Only the lines holding the string "target" are needed; copy each of them from the data.

*** Opening of EXTRACTED MATERIAL ***

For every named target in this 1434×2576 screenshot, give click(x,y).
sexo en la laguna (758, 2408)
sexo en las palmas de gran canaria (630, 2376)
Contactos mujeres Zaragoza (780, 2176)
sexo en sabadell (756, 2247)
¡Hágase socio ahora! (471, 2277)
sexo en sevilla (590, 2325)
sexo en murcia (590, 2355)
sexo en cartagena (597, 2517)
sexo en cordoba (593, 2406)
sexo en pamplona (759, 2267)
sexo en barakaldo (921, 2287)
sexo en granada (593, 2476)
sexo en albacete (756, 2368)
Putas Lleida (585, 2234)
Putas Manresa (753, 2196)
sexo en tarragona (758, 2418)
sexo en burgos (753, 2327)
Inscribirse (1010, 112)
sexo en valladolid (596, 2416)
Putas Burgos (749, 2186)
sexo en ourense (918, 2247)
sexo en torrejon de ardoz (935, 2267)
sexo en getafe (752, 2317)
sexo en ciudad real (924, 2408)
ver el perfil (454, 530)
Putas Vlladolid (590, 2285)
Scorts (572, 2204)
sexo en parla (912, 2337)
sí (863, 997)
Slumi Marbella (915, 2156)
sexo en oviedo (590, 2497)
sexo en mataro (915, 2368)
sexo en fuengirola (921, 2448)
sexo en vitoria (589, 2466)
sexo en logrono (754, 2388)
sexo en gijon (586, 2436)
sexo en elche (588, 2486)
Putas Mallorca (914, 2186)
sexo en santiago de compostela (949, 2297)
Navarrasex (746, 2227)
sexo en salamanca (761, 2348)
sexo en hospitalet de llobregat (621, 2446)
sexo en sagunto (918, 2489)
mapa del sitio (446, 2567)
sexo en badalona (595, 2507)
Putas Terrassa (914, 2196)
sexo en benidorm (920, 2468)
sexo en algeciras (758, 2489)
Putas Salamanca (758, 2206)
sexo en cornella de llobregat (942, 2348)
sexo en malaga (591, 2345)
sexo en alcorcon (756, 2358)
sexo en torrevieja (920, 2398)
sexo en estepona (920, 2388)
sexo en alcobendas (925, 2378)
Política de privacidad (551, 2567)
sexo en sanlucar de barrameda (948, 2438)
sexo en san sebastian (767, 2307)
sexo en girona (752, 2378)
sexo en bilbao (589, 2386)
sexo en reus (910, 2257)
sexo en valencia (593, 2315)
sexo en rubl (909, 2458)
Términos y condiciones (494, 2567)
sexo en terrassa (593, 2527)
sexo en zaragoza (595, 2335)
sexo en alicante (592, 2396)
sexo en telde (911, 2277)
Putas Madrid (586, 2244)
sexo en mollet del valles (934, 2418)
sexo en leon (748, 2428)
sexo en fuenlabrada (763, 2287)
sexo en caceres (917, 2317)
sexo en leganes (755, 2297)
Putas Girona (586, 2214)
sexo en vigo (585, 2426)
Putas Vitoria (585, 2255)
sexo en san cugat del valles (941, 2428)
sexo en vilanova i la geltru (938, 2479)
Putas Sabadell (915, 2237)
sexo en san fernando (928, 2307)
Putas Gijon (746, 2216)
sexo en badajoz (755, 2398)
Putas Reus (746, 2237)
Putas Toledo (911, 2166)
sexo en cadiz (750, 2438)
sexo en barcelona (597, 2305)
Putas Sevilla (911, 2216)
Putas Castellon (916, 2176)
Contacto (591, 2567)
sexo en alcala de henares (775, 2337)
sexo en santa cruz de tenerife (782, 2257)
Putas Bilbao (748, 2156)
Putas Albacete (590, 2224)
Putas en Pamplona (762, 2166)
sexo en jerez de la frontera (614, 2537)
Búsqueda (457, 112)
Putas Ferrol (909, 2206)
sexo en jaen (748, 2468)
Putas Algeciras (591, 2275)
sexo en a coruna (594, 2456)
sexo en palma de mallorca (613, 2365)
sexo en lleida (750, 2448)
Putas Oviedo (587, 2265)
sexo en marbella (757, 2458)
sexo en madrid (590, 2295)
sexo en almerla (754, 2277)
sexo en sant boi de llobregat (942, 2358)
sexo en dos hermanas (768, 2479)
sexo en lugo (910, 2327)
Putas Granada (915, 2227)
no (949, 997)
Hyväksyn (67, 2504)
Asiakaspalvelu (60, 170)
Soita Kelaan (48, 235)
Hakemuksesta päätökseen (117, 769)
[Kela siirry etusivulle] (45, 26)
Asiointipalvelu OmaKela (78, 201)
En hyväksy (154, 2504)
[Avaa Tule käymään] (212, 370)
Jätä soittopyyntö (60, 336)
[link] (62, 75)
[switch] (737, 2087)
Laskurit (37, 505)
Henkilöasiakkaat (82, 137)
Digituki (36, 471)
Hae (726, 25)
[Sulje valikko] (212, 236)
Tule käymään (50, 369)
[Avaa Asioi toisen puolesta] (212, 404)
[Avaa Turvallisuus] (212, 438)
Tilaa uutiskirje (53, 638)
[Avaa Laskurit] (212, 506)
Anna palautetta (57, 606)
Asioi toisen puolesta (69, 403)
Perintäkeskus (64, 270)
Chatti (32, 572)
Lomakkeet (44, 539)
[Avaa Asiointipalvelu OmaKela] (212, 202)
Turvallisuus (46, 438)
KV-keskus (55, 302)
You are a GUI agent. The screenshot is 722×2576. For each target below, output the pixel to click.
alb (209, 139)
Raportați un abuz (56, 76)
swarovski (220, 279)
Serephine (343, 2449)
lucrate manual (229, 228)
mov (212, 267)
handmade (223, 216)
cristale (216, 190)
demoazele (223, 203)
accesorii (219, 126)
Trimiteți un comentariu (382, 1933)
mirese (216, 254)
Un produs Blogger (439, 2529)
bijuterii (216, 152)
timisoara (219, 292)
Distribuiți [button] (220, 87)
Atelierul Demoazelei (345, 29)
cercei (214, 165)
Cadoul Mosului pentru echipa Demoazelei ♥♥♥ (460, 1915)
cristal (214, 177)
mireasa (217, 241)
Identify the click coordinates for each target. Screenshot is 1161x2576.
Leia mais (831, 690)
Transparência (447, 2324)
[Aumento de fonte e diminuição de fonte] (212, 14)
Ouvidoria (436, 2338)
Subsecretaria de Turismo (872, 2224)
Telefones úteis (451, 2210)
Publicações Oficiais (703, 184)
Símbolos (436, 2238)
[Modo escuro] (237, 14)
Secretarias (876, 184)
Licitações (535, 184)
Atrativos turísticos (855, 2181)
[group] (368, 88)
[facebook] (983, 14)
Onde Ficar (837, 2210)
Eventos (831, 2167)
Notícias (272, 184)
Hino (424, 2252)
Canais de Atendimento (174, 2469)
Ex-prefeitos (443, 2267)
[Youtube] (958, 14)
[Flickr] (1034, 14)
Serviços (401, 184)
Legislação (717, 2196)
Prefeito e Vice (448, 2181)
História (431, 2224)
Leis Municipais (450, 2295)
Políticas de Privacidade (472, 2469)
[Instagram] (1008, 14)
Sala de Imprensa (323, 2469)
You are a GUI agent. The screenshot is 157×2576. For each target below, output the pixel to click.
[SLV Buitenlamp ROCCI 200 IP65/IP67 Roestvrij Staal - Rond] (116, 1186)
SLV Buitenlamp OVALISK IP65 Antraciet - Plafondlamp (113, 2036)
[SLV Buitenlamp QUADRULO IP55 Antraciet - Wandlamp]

*** Close of EXTRACTED MATERIAL ***

RESULT:
For every named target in this 1434×2576 screenshot, give click(x,y).
You are a GUI agent. The screenshot is 722×2576. For each target below, output the pixel to click.
Identify the click coordinates for each target. Screenshot is 1161x2576.
You are a GUI agent. The screenshot is 157×2576. For each target below, output the pixel to click.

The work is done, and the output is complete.